A Alphabet, dona do Google, anunciou na última sexta-feira (1°) que apagará os dados de localização dos usuários que visitarem clínicas de aborto;
A Suprema Corte dos Estados Unidos derrubou no final de junho a jurisprudência que permitia o aborto no país;
Segundo o Google, a partir das próximas semanas, registros dos locais serão apagados após a visita.
A Alphabet, conglomerado por trás do Google, divulgou na última sexta-feira (1°) que excluirá os dados de localização dos usuários que visitarem clínicas de aborto.
O anúncio surge com a preocupação de que a “trilha digital” de localização do smartphone possa informar ou dar pistas às autoridades sobre indivíduos que procuram interromper a gravidez.
Com a decisão da Suprema Cortes dos Estados Unidos de que abortos não são mais garantidos pela Constituição, a indústria de tecnologia temeu que a polícia conseguisse obter mandatos para caçar o histórico de busca dos clientes, assim como geolocalização e outras informações.

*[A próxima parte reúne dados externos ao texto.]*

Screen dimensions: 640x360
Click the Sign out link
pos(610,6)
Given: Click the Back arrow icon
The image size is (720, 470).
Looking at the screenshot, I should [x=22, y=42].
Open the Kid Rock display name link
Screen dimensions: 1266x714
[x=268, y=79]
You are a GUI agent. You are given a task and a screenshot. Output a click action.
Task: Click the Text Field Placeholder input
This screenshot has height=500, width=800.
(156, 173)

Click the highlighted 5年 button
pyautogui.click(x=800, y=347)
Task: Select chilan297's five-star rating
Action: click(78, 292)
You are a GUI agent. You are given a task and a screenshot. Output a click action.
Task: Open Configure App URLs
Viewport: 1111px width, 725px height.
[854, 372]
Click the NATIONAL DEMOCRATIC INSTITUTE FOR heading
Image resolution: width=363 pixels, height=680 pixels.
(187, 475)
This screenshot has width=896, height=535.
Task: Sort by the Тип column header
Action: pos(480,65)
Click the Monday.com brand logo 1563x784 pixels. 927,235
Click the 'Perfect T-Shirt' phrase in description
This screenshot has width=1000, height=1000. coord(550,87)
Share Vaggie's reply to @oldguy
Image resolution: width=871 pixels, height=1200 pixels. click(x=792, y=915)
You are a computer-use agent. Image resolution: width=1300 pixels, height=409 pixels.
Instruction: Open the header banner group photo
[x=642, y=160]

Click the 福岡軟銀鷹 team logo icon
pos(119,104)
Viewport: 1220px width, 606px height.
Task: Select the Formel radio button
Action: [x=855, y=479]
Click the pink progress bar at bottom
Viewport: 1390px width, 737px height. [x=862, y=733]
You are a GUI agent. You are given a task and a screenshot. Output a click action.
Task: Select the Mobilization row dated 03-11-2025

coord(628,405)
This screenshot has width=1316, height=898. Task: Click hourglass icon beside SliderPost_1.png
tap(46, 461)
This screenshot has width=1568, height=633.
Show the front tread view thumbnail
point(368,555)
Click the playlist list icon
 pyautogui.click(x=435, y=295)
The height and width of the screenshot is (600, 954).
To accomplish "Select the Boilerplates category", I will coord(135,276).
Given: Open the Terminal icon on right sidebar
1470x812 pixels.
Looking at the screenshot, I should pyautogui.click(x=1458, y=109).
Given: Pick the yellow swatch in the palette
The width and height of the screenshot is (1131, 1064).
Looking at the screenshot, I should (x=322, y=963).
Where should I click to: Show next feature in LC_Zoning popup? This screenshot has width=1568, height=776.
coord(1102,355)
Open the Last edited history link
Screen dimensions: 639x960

A companhia afirmou na sexta-feira que continuará a se opor a demandas impróprias ou muito amplas do governo quanto aos dados.
Segundo o Google, a partir das próximas semanas, os registros de locais como centros de fertilidade, clínicas de aborto e instalações de tratamento de vícios serão deletados após a visita.
Contudo, um porta-voz da companhia não informou como essas visitas seriam identificadas, ou se quaisquer dados do tipo seriam apagados.
Com a postura, o Google é a primeira big tech a afirmar publicamente como agirá com os dados do usuários em relação à decisão do tribunal.